Samsung announced today that it had bought a 3 percent stake in display maker Sharp for 10.4 billion yen ($111 million). As Bloomberg News points out, the deal is a slender lifeline for Sharp, which has forecast a record loss of 450 billion yen for this year. The company has been desperately trying to raise funds to stave off collapse, selling shares to American semiconductor company Qualcomm and trying but ultimately failing to sell a stake to China’s Foxconn.
The roots of Sharp’s frenzied deal-making are straightforward enough—the company failed to foresee and prepare for the slowdown in demand for TVs. But the symbolic and financial ramifications are broader. Sharp is a Japanese tech company, and an iconic one at that, and in its desperation it has had to go hat in hand to first a Chinese manufacturer and now, in Samsung, a Korean one. Few things could be a sharper illustration of where Japanese now stands in relation to two neighbors it once dominated economically—and, for the first half to the 20th century, militarily.

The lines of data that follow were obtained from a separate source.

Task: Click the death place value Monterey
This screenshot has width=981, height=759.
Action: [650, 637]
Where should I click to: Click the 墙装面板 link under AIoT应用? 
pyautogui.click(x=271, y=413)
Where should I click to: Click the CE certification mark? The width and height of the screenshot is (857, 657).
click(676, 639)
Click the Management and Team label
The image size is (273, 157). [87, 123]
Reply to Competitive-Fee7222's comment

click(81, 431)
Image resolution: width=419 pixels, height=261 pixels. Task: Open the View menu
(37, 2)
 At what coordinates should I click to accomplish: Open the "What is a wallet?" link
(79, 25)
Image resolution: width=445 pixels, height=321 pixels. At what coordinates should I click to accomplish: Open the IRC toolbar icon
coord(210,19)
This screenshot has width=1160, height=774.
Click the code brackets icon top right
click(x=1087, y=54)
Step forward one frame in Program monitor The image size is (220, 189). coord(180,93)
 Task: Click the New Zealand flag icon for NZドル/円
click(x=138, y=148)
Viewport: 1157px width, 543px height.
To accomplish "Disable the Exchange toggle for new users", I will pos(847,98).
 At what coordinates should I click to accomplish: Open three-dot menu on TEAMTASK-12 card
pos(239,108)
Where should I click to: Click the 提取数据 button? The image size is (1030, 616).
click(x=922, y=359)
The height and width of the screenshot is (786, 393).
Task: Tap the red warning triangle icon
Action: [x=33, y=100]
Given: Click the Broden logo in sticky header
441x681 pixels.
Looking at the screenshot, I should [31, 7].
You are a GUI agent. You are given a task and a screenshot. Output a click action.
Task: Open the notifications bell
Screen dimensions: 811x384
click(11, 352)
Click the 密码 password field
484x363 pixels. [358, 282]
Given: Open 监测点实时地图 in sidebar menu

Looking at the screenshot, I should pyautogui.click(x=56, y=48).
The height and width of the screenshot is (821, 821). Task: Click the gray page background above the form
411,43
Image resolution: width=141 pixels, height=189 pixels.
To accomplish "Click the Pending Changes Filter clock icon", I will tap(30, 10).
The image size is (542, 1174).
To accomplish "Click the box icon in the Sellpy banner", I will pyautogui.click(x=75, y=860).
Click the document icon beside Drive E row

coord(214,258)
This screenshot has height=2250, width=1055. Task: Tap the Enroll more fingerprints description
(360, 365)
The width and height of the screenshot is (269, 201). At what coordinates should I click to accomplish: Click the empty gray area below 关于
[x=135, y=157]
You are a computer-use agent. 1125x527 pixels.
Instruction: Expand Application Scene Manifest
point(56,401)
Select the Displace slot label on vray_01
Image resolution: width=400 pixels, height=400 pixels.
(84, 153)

And then there’s Apple: Samsung’s target and competitor in the smartphone and tablet wars. Apple is Sharp’s biggest customer, the company makes the displays for iPhones and iPads. But Sharp also supplies displays for Samsung devices. Samsung says that it is not going to be involved in management, but it’s not hard to imagine the Korean company getting priority in displays over Apple. One of the key advantages Apple has always had is its vice-like control over its suppliers. This deal loosens that.